Although we recruited individuals within a narrow range of age (45-74y), secondary analyses still demonstrated significant relationships between age and both pulmonary and systemic compliance and elastance indices. This confirms, using invasive hemodynamic measurements, the findings of other investigators that large artery stiffness increases, or becomes less compliant with age in both the pulmonary and the systemic circulation.4,21 In this study, our lower age range was confined to age > 45 years as changes in arterial properties are likely not linear over the lifespan. In both sexes, there may be effects of changing sex steroid hormone status, and possibly the subclinical onset of vascular risk factors. Our findings are relevant to the hypothesized role of increased arterial stiffness in pathologic conditions, such as HFpEF and are consistent with the observed predilection of females to both increased stiffness and HFpEF.5,10 A recent study by Lau et al. demonstrated that amongst individuals with HFpEF, females have significantly higher measures of arterial stiffness than males, in addition to abnormal steep increases in PAWP during exercise.

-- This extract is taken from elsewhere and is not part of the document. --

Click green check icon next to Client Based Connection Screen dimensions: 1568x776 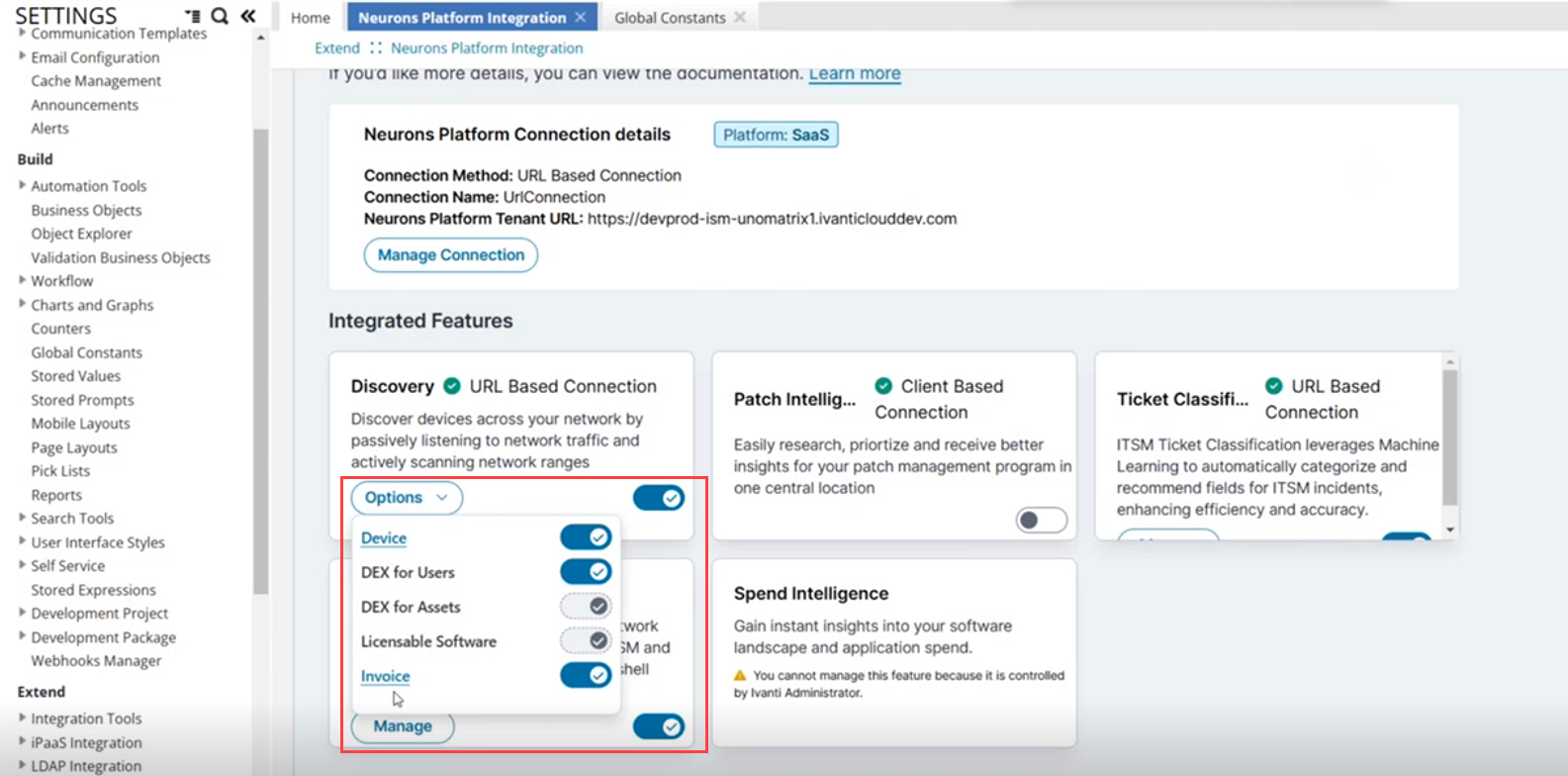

They assessed arterial stiffness via augmentation pressure and index as well as aortic pulse pressure. They also demonstrated that these measures of arterial stiffness were associated with a greater PAWP/CO slope, with a higher odds ratio in females, suggesting higher indices of arterial stiffness with exercise. The current study provides further evidence for increased stiffness in healthy females compared to males as estimated by systemic and pulmonary compliance derived from right heart catheterization. This is in line with the concept that even healthy middle-aged females sustain chronic exposures of both the RV and LV to stiffer vasculatures which, in turn may contribute towards the development of HFpEF with aging.19
In this study, we should acknowledge that the calculation of compliance or elastance and resistance are highly dependent on measurement of SV and CO, respectively, which in turn are systematically different between males and females. Other methods to assess vascular compliance employ assessment of the geometric changes in systole and diastole,22 but are also affected by baseline differences in vessel size. Measures of vascular resistance were expressed indexed to body surface area, as well as height.13 Even so, such adjustments remain affected by systematic sex differences in body habitus, not necessarily reflected in weight or height. As noted, our findings, at least with respect to Csa and SVR, are in agreement with other investigators employing different techniques of measurement.5,16 For investigations using similar RHC methods, the current data highlight the need to contextualize measurements with sex specific comparator controls and if possible, obtain supporting evidence using other methods.
Limitations
There are several limitations to our analysis. Based on the invasive methods, we assessed a relatively small sample of healthy individuals and may have been underpowered to compare the vascular measurements. The original investigation was powered to evaluate exercise changes in PAWP between males and females, and in fact we did observe baseline differences in PCWP. There are inherent drawbacks to the use of fluid-filled catheters, with respect to wave reflection and the time response. The limitations of the calculations employed for compliance and resistance were noted. The estimation of Cpa assumes that the proximal pulmonary arteries are exposed to the entire SV in a closed system and does not take into account the volume leaving the pulmonary circulation during exercise.20,23,24 Pulmonary effective arterial elastance was calculated using the ratio of mPAP to SV, which assumes the RV pressure at end-diastolic volume equals zero.25 In addition, there was a difference in age between our two groups, although this was accounted for by adjusting all variables for age.